Dalam kasus yang khusus, pemerintah lebih cenderung pada sistem service contract (SC) karena jauh lebih menguntungkan. Kuntoro menjelaskan, dengan sistem ini, pemerintah hanya membayar ongkos ke kontraktor minyak swasta, sedangkan minyaknya sepenuhnya menjadi hak pemerintah. Yang lebih menarik, pajak dibayar kontraktor secara terpisah. Dalam sistem KPS, pajak dibayar pemerintah. "Dengan sistem SC ini juga bisa diberlakukan tender ke perusahaan yang bisa menawarkan ongkos paling rendah. Ini tidak mungkin dilakukan jika sistemnya KPS," kata Kuntoro.
Walau Kuntoro sempat dituduh membawa konsep sistem kontrak karya yang berlaku di pertambangan umum ke sektor migas, DPR akhirnya mencapai kata sepakat soal kontrak ini. DPR dan Departemen Pertambangan setuju sistem kontrak kerja sama yang fleksibel, tapi tetap memberikan tekanan bahwa sistem KPS yang akan menjadi pilihan utama dalam menjalin kerja sama dengan swasta. Sebuah rumusan yang lagi-lagi mengakomodasi kepentingan Pertamina.

— Isi Dataset —
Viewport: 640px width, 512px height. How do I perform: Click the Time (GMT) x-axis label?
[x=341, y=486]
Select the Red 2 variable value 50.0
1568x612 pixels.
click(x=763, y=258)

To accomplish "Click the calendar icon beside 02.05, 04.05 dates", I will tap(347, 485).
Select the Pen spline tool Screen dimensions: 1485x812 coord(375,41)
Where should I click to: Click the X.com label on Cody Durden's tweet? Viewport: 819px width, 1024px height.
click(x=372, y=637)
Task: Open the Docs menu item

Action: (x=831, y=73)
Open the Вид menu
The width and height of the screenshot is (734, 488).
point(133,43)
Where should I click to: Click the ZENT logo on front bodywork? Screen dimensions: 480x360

— Tugas yang Dikerjakan —
• 1. Ringkaslah teks tentang kontrak migas dalam dua kalimat.
• 2. Dalam teks tentang kontrak migas, siapa yang membayar pajak pada sistem KPS?
• 3. Teruskan teks tentang kontrak migas mulai dari bagian sesudah kalimat terakhirnya.

— Jawaban Berurutan —
• 1. Menurut Kuntoro, dalam kasus khusus pemerintah lebih memilih sistem service contract karena pemerintah hanya membayar ongkos kepada kontraktor swasta, seluruh minyak menjadi hak pemerintah, pajak dibayar kontraktor secara terpisah, dan tender untuk ongkos terendah dapat dilakukan. DPR dan Departemen Pertambangan akhirnya menyepakati sistem kontrak kerja sama yang fleksibel, tetapi tetap menegaskan bahwa sistem KPS menjadi pilihan utama dalam kerja sama dengan swasta.

• 2. Pemerintah.

• 3.
Soal liberalisasi sektor migas juga mencapai kata sepakat. Semula, perdebatan berkisar pada soal jadwalnya, karena ada kekhawatiran Pertamina akan terpontang-panting jika aturan itu segera diberlakukan. Ditakutkan, rakyat juga akan berteriak-teriak karena harga migas akan naik tajam jika liberalisasi itu diberlakukan tanpa persiapan yang matang. Apalagi, dengan kurs rupiah yang jatuh dan juga dipangkasnya subsidi, harga BBM juga akan semakin mahal. Dengan harga premium Rp 1.000 per liter saja, sudah banyak yang berteriak kemahalan.
Padahal, menurut Kuntoro, liberalisasi itu ada tahapnya, sampai BBM sama sekali bebas dari subsidi dan mengikuti harga pasar. Pencabutan subsidi juga bertahap. Berbarengan dengan itu, pemerintah akan menerapkan sistem band (rentang tarif) untuk menjaga agar harga BBM tidak melewati batas bawah dan merusak sistem kompetisi pasar. Rentang tarif itu perlahan-lahan akan dipendekkan sampai akhirnya hilang sama sekali. Pemerintah juga akan menanggung biaya transportasi untuk wilayah-wilayah yang sulit dijangkau. DPR sepakat soal liberalisasi bertahap ini.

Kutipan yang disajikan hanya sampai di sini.